* _ACTION ITEM_: The span to repeat in the listing below runs from the line containing "At what coordinates should I click to accomplish: Disable" to the line containing "Click the image", inclusive. Repeat it exactly, and only it.

* _RECORDS TO PROCESS_:
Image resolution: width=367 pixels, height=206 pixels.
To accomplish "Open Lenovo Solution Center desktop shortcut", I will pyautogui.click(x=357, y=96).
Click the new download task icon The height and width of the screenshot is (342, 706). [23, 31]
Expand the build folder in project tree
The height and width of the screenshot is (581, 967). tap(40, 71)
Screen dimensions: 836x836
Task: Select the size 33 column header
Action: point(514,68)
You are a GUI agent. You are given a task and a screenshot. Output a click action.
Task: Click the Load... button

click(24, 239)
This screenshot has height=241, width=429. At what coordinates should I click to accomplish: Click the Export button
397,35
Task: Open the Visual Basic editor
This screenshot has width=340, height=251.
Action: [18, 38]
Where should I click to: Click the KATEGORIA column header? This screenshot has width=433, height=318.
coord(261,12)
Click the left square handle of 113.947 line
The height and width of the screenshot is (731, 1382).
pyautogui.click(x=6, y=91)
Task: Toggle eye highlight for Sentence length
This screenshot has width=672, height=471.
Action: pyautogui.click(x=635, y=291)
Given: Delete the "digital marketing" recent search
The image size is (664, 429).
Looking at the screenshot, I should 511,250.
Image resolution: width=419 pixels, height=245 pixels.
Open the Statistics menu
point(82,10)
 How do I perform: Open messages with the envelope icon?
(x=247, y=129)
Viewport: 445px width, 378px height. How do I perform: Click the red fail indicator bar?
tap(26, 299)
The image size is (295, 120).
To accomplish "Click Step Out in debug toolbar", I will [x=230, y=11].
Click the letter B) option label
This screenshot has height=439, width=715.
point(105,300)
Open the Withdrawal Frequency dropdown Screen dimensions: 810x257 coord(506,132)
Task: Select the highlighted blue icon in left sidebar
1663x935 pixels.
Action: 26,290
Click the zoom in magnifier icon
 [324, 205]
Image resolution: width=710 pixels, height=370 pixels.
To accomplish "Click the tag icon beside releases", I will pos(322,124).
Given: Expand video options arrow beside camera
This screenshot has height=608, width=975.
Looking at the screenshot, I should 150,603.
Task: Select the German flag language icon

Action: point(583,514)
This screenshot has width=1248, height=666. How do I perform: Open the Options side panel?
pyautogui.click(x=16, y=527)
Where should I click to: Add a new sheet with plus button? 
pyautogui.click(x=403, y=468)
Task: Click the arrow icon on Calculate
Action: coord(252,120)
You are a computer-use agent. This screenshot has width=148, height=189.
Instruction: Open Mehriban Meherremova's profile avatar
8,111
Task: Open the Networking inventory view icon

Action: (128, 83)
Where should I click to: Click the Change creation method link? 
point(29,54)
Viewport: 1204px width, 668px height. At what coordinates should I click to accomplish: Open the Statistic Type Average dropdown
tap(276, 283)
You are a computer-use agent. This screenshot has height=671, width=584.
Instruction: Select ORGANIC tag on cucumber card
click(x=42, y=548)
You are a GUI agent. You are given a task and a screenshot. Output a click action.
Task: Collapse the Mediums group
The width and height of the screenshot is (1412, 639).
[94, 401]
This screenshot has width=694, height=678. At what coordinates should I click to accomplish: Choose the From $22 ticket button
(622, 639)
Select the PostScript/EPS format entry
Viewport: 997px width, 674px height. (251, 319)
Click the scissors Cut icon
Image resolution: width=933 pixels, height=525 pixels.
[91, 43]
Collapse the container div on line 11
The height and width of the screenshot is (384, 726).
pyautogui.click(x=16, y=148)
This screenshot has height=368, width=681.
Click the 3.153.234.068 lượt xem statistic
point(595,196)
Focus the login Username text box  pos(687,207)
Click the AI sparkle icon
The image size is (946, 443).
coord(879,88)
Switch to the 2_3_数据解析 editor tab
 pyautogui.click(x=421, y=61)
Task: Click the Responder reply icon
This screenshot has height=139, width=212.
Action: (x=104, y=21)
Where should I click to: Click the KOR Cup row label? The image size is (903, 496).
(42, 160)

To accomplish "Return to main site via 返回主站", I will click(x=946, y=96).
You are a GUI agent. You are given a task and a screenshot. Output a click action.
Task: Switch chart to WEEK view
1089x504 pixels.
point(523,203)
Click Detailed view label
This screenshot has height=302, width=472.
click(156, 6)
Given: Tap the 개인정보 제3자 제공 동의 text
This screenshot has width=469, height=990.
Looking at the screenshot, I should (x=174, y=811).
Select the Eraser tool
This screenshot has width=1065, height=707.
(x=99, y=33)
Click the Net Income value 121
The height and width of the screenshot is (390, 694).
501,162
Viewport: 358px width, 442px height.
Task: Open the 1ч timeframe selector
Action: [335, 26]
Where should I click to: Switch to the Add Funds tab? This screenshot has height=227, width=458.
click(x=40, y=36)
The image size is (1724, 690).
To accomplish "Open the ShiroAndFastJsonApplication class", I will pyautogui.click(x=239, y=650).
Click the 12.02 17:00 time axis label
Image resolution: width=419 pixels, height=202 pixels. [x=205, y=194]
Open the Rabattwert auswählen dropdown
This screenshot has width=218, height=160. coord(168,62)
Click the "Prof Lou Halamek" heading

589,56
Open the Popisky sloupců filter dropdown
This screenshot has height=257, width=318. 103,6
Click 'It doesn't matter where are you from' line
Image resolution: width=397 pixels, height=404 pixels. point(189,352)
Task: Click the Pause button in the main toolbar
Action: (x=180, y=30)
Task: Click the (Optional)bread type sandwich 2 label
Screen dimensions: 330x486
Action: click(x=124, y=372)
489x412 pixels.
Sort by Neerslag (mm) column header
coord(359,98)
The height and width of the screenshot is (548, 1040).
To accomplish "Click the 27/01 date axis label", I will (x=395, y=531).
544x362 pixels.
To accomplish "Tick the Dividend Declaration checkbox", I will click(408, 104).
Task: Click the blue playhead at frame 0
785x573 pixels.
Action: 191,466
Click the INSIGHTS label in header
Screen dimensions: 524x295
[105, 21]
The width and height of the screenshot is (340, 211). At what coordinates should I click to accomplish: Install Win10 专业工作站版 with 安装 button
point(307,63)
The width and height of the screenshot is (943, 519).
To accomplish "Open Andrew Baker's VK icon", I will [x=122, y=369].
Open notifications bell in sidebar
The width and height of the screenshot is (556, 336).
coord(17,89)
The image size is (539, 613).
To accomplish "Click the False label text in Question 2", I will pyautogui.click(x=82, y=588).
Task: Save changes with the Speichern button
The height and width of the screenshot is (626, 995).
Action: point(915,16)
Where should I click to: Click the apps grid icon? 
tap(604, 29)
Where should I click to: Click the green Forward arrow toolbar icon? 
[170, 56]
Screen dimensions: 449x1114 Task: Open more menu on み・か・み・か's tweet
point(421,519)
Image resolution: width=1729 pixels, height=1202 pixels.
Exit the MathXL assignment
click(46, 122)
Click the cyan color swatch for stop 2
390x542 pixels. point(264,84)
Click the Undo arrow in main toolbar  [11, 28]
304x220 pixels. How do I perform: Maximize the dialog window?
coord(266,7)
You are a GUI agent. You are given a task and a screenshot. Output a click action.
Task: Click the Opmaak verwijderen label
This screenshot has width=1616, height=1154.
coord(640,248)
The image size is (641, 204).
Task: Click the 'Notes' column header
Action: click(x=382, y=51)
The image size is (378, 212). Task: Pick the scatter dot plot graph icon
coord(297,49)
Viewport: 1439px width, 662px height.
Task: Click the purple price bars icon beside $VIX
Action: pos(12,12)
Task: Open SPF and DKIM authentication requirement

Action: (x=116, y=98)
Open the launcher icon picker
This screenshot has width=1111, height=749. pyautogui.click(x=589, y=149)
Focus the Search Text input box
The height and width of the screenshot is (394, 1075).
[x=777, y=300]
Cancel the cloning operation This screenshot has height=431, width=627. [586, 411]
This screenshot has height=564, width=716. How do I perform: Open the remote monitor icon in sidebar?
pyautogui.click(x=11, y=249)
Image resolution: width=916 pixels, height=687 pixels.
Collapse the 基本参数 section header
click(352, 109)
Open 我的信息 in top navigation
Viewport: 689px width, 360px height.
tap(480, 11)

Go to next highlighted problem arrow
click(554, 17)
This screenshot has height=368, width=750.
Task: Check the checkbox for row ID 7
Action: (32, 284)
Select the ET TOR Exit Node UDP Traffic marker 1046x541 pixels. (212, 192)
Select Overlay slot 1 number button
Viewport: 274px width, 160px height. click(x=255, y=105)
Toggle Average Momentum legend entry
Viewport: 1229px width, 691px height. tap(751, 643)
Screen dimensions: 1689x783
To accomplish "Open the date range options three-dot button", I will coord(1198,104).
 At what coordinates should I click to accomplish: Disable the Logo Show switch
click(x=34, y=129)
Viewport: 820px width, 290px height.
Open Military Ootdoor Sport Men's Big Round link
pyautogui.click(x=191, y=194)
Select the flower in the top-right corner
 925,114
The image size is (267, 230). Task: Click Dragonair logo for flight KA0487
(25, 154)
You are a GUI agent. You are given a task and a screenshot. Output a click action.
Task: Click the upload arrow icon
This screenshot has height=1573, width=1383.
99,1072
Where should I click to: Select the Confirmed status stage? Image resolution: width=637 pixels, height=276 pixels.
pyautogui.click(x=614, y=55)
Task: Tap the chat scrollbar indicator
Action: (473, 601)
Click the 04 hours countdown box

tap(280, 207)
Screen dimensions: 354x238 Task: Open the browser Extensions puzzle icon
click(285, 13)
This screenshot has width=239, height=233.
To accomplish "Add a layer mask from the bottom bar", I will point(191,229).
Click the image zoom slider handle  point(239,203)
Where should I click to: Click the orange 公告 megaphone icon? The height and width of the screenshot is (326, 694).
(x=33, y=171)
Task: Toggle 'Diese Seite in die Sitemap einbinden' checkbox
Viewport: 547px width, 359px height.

* _ANSWER BELOW_:
 At what coordinates should I click to accomplish: Disable the Logo Show switch
click(x=34, y=129)
Viewport: 820px width, 290px height.
Open Military Ootdoor Sport Men's Big Round link
pyautogui.click(x=191, y=194)
Select the flower in the top-right corner
 925,114
The image size is (267, 230). Task: Click Dragonair logo for flight KA0487
(25, 154)
You are a GUI agent. You are given a task and a screenshot. Output a click action.
Task: Click the upload arrow icon
This screenshot has height=1573, width=1383.
99,1072
Where should I click to: Select the Confirmed status stage? Image resolution: width=637 pixels, height=276 pixels.
pyautogui.click(x=614, y=55)
Task: Tap the chat scrollbar indicator
Action: (473, 601)
Click the 04 hours countdown box

tap(280, 207)
Screen dimensions: 354x238 Task: Open the browser Extensions puzzle icon
click(285, 13)
This screenshot has width=239, height=233.
To accomplish "Add a layer mask from the bottom bar", I will point(191,229).
Click the image zoom slider handle  point(239,203)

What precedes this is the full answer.